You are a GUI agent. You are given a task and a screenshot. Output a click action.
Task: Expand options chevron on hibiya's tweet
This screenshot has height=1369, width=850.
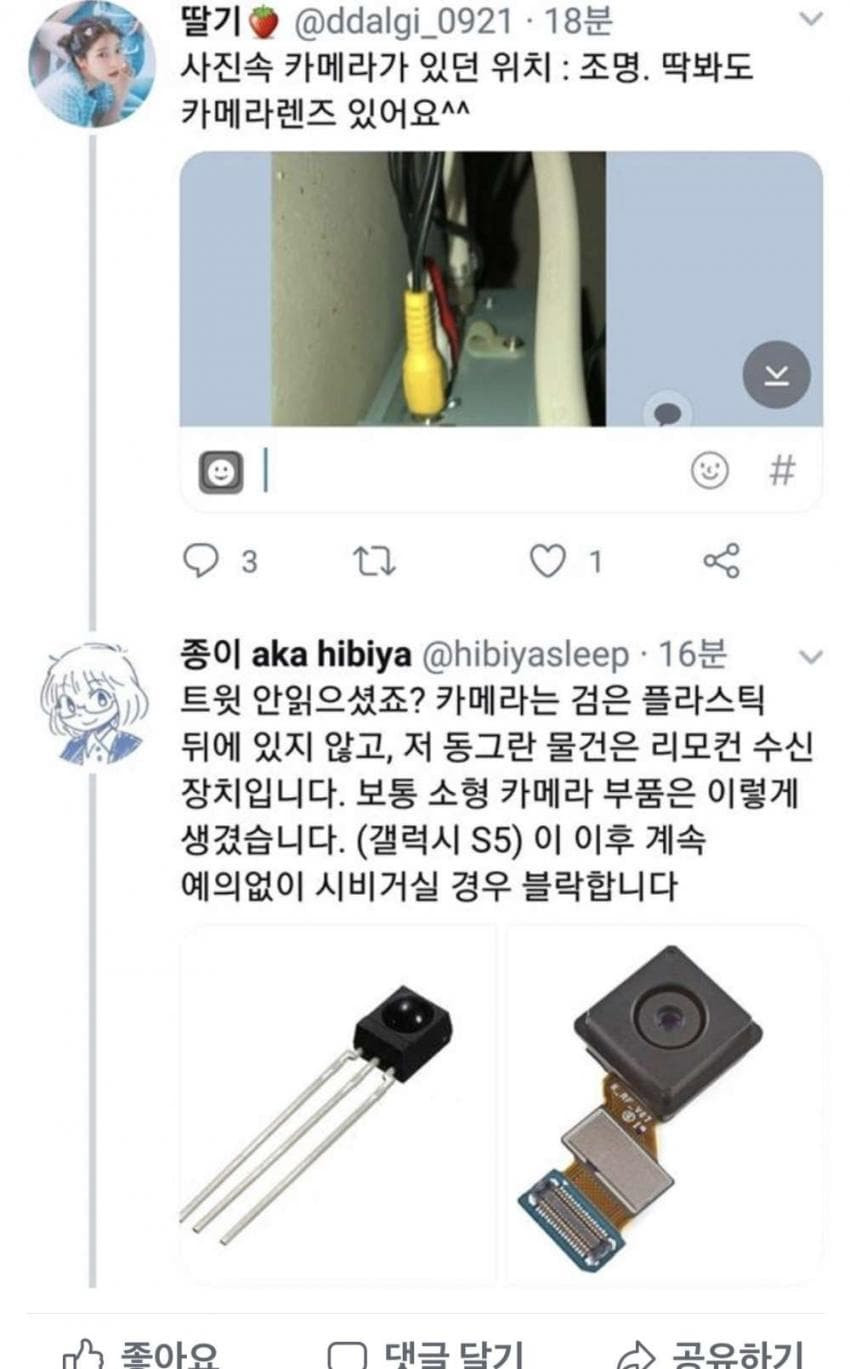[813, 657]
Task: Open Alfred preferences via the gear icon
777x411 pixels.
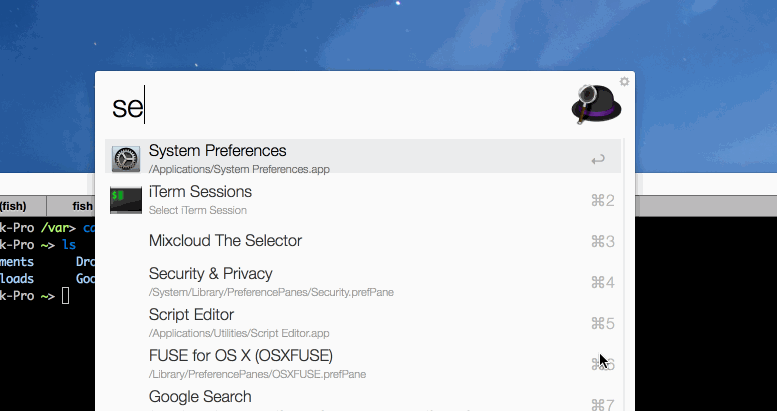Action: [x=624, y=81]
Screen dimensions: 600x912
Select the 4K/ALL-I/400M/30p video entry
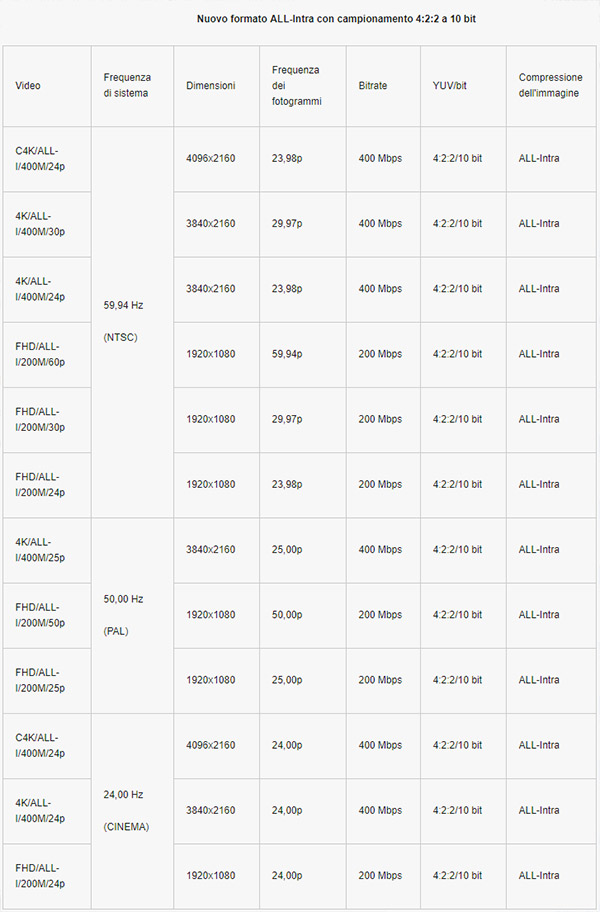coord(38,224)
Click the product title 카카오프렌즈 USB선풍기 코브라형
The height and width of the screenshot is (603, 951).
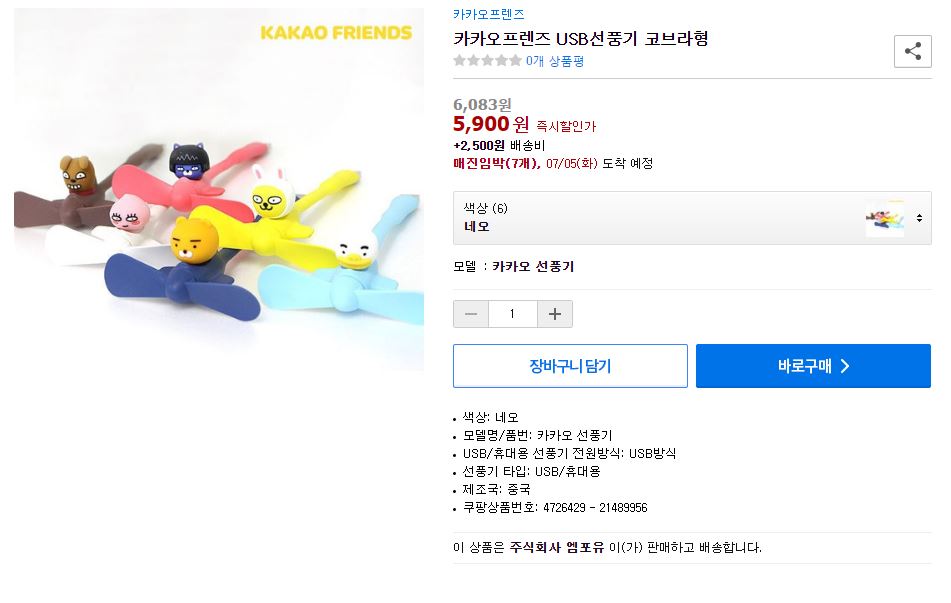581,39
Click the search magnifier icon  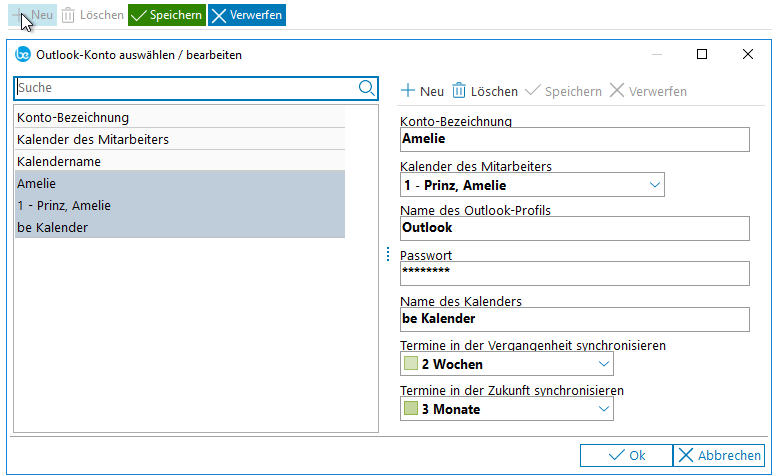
——————
Work task: Find the line that contains "Task: Open Alfred" and repeat it, along with every line after it to the end of the data, exactly; drop the pictures.

Answer to the exercise:
Task: Open Alfred preferences via the gear icon
777x411 pixels.
Action: [x=624, y=81]
Screen dimensions: 600x912
Select the 4K/ALL-I/400M/30p video entry
coord(38,224)
Click the product title 카카오프렌즈 USB선풍기 코브라형
The height and width of the screenshot is (603, 951).
581,39
Click the search magnifier icon  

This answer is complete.